**Description of the task:**
Within the records, find every line that includes the word "agent" and copy it.

**Dataset excerpts:**
--------------------------------------------------

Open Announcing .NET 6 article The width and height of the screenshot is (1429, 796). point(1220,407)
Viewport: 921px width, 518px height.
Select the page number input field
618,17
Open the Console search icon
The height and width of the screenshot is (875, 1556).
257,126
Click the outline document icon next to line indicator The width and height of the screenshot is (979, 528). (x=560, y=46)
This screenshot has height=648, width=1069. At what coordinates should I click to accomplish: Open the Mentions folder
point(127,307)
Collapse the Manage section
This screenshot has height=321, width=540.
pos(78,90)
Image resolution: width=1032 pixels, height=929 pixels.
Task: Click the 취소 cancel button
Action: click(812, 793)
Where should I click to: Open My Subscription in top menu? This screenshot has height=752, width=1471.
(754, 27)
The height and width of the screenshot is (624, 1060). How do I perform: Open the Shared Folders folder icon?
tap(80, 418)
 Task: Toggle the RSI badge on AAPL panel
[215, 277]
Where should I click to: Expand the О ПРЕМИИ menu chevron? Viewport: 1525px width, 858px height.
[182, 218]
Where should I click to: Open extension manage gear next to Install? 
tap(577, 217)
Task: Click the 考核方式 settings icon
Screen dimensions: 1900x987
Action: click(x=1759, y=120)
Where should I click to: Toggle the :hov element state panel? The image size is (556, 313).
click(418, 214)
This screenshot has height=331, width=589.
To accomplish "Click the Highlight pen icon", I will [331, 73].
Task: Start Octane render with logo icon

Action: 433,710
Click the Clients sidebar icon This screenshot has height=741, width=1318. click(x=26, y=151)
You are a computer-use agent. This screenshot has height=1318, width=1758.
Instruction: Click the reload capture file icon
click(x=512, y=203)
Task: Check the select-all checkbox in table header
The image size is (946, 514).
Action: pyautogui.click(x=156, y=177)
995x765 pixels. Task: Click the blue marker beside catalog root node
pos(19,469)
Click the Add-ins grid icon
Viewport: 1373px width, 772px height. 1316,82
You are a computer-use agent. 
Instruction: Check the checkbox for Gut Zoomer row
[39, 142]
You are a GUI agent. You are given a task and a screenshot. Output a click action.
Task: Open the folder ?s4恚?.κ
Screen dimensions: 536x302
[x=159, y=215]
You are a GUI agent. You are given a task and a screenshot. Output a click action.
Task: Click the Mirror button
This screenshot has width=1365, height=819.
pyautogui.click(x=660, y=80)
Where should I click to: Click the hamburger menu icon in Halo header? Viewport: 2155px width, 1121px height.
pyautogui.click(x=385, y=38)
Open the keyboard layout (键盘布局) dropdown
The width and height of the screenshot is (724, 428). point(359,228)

--------------------------------------------------

**Response box:**
You are a computer-use agent. This screenshot has height=1318, width=1758.
You are a computer-use agent. 
You are a GUI agent. You are given a task and a screenshot. Output a click action.
You are a GUI agent. You are given a task and a screenshot. Output a click action.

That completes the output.